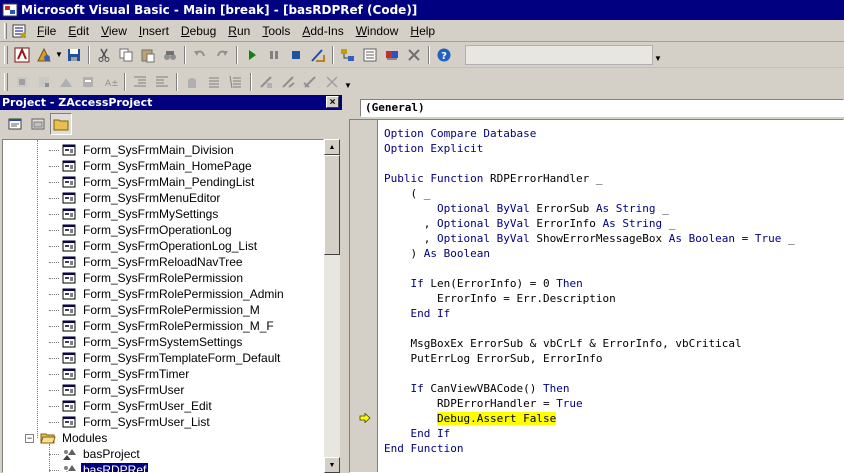 Image resolution: width=844 pixels, height=473 pixels. What do you see at coordinates (138, 406) in the screenshot?
I see `tree-item: Form_SysFrmUser_Edit` at bounding box center [138, 406].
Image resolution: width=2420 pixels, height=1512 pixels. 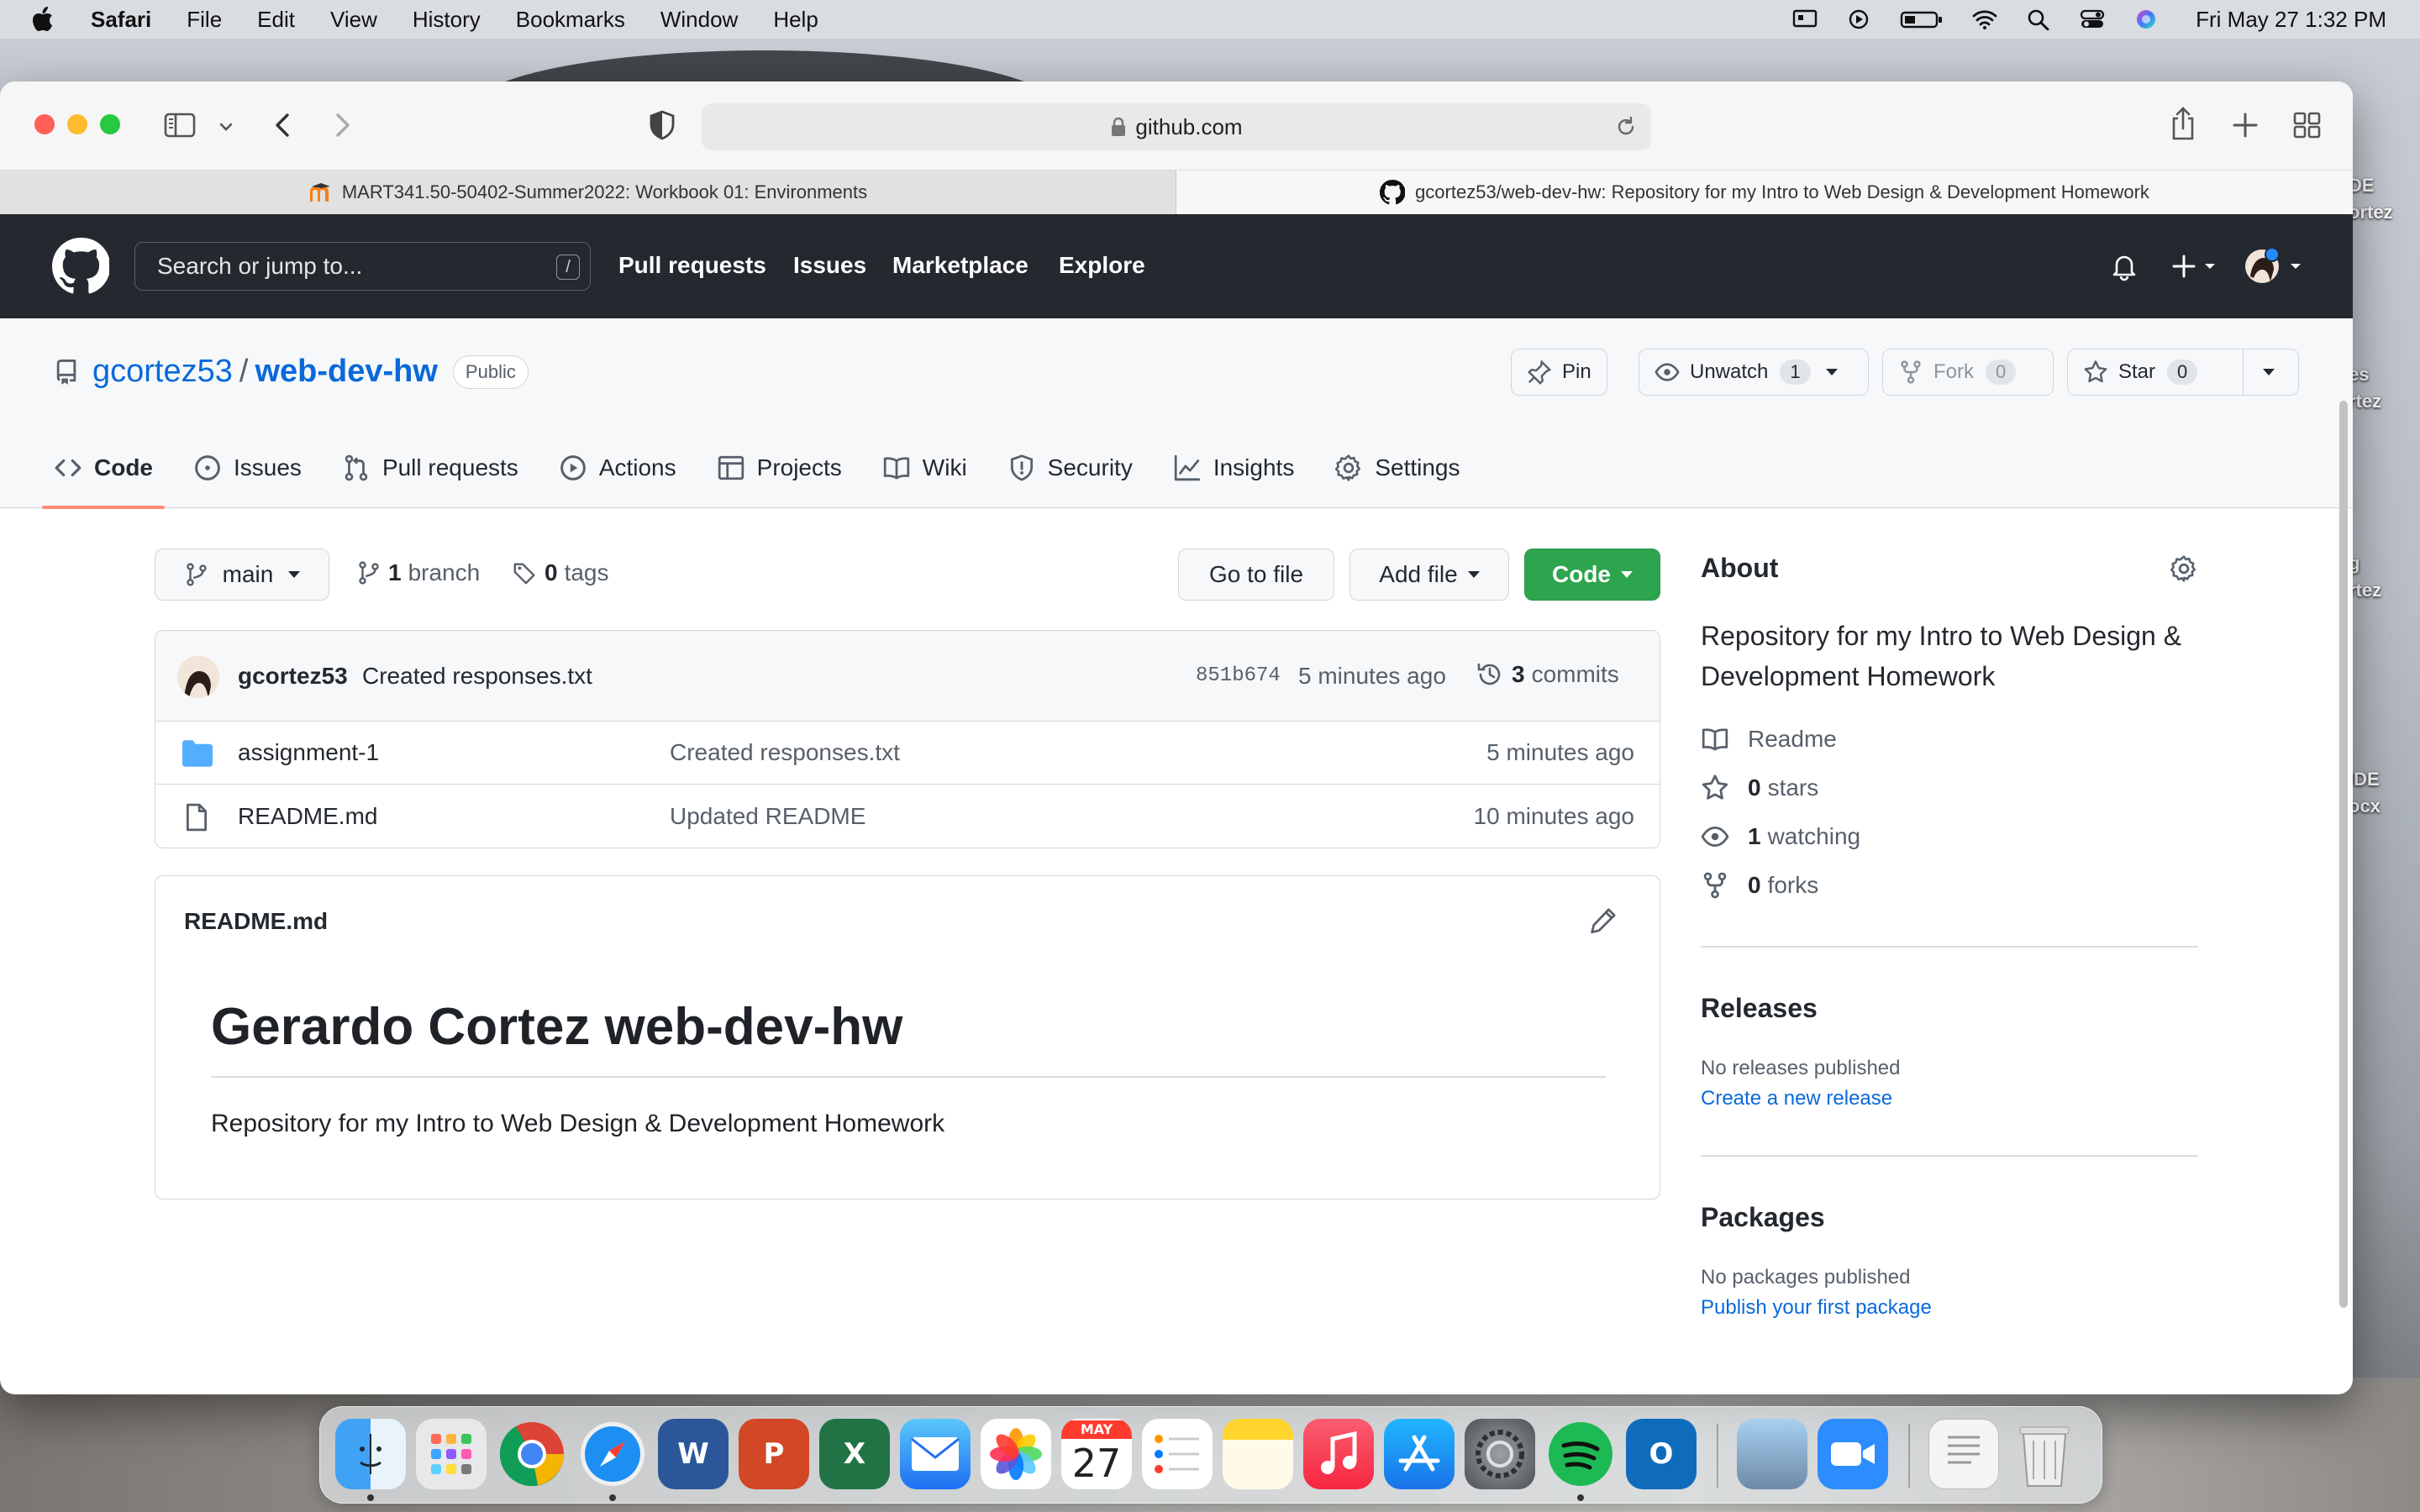 I want to click on tab-security: Security, so click(x=1070, y=468).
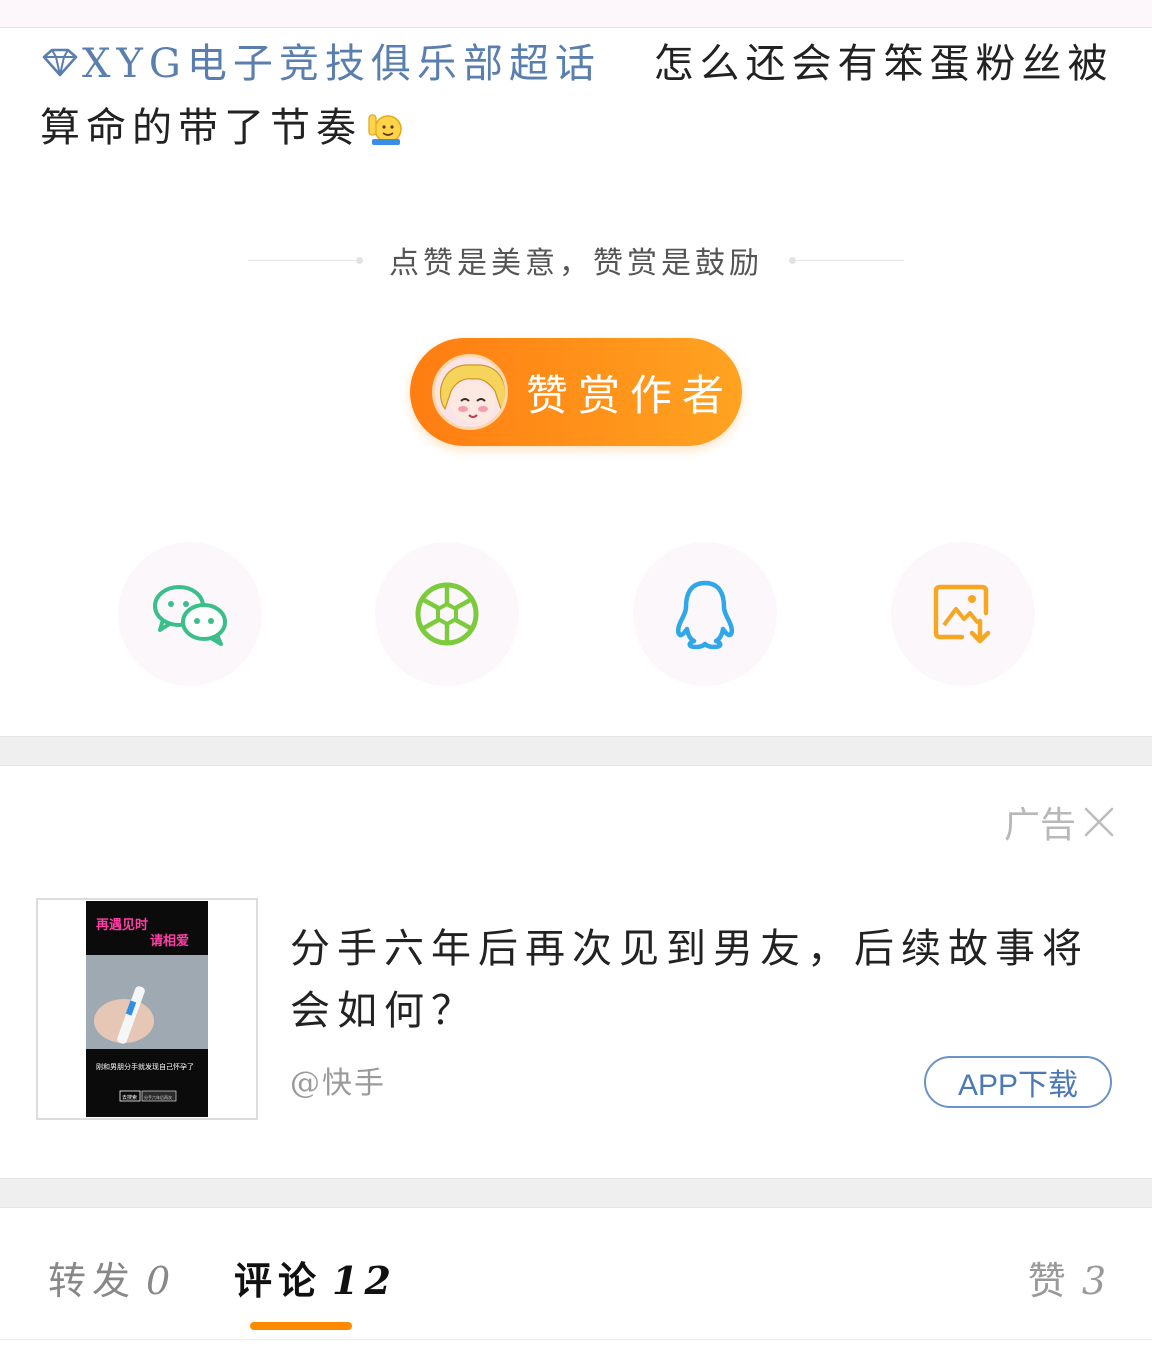  I want to click on save-image-button, so click(963, 614).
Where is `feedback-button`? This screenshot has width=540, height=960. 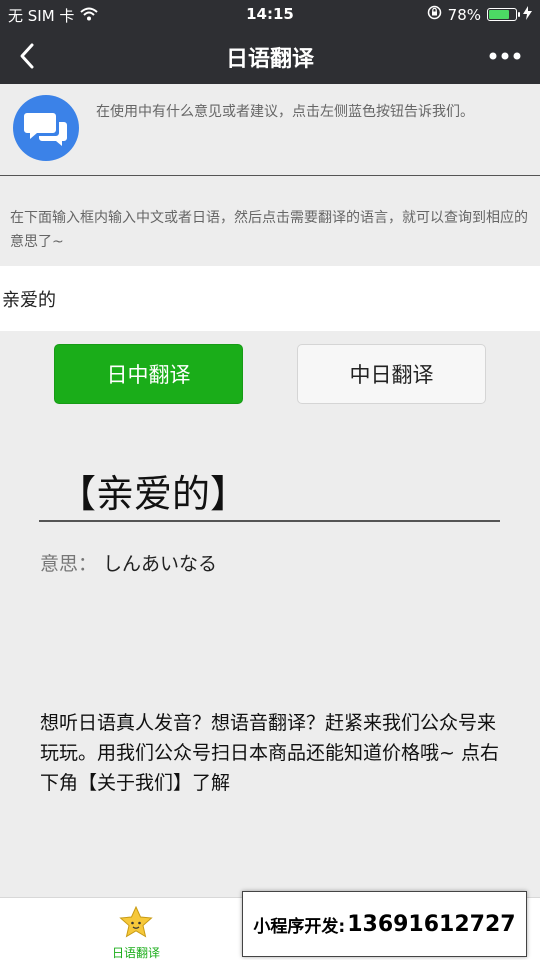 feedback-button is located at coordinates (46, 128).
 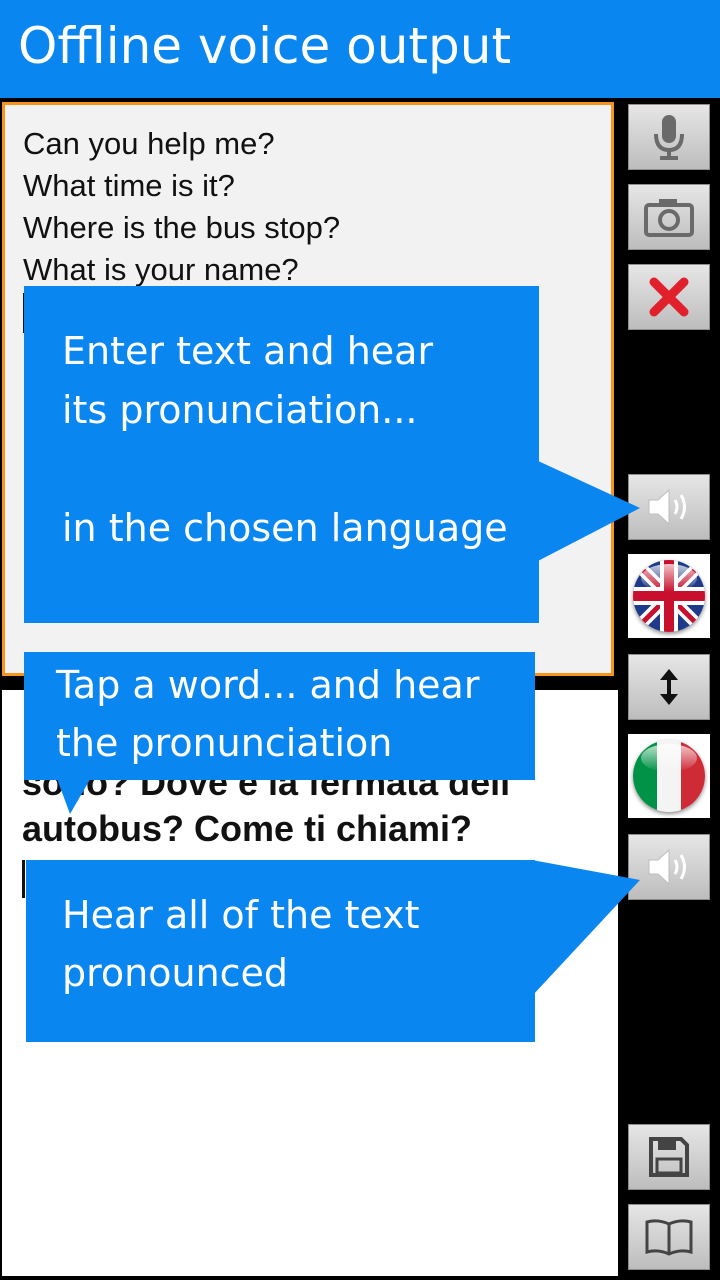 I want to click on microphone-button, so click(x=669, y=137).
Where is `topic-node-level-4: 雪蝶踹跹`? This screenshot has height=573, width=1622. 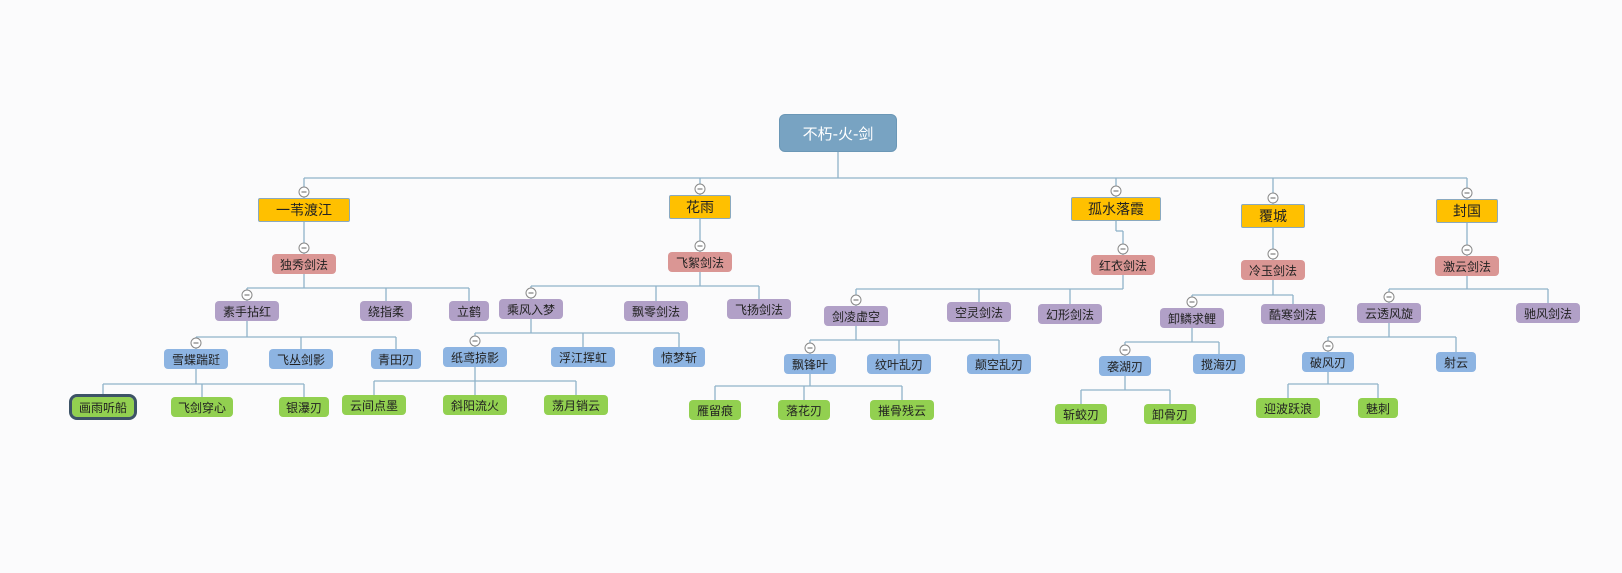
================
What to work on: Lay out the stretch from the line containing "I want to click on microphone-button, so" through the final line above as a numbered list, skipping any blank lines and leaving the pictures out.

Solved exercise:
1.   I want to click on microphone-button, so click(x=669, y=137).
2. Where is `topic-node-level-4: 雪蝶踹跹`? This screenshot has height=573, width=1622. 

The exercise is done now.